Clinical presentations 

  • Prolonged labour (˃8hours of active labour)
  • Delayed  second  stage  of  labour (˃1hour)
  • Fetal distress
  • Severe moulding (3+)

Management of obstructed labour at B-EMONC facilities 

  • Insert IV line with and start RL/ DNS infusion 2L
  • Insert urethral catheter
  • Check Hb
  • Encourage the patient to lay in left lateral position 

Management of Obstructed labour at the C-EMONC facilities 

  • Optimize hydration by RL/NS 2lt before caesarean section 
  • Ensure the patient is catheterized,  
  • Perform Hb estimation 
  • Perform emergency caesarean section. 

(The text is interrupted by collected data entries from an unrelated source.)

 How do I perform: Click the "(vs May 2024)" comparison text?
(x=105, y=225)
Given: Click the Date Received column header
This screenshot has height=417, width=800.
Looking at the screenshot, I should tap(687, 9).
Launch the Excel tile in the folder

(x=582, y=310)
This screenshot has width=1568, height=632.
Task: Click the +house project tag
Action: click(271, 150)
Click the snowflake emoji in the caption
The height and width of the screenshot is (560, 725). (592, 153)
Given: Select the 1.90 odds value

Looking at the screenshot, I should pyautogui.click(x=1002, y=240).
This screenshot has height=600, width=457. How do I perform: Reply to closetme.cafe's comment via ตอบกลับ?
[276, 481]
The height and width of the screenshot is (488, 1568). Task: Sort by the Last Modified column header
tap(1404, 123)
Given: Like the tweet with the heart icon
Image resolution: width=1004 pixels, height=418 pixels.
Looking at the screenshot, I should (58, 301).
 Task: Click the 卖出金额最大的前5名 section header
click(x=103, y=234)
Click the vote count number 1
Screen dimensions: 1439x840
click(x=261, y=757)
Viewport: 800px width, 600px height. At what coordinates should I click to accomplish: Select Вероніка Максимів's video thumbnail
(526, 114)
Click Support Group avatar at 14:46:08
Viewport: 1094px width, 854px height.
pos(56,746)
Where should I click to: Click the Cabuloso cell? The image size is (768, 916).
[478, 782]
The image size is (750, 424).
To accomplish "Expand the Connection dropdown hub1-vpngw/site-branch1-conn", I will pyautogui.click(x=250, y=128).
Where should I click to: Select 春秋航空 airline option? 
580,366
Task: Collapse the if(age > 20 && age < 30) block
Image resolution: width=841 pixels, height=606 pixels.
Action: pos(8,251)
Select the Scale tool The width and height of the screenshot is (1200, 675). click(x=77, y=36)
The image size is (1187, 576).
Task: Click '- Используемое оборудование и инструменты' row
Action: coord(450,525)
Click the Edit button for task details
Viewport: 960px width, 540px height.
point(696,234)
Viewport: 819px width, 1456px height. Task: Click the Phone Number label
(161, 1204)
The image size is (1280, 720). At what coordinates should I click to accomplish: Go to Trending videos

Pharmacological treatment 

A: compound sodium lactate (IV)/sodium chloride (IV) 0.9%to ensure adequate hydration 

OR 

A: ampicillin (IV) 2g within 30m before CS, continue 2g 24hourly for 3days 

OR 

B: ceftriaxone (IV) 1g stat within 30min before CS, continue 1 g 24hourly for 3days 

OR 

C:  amoxycillin  +  Clavulinic  acid  (FDC)  (IV)  1.2g  within  30min  before  CS,  continue  1.2g 8hourly for 3days 

AND 

B: metronidazole (IV) 500mg within 30min before CS, continue 500mg 8hourly for 3days.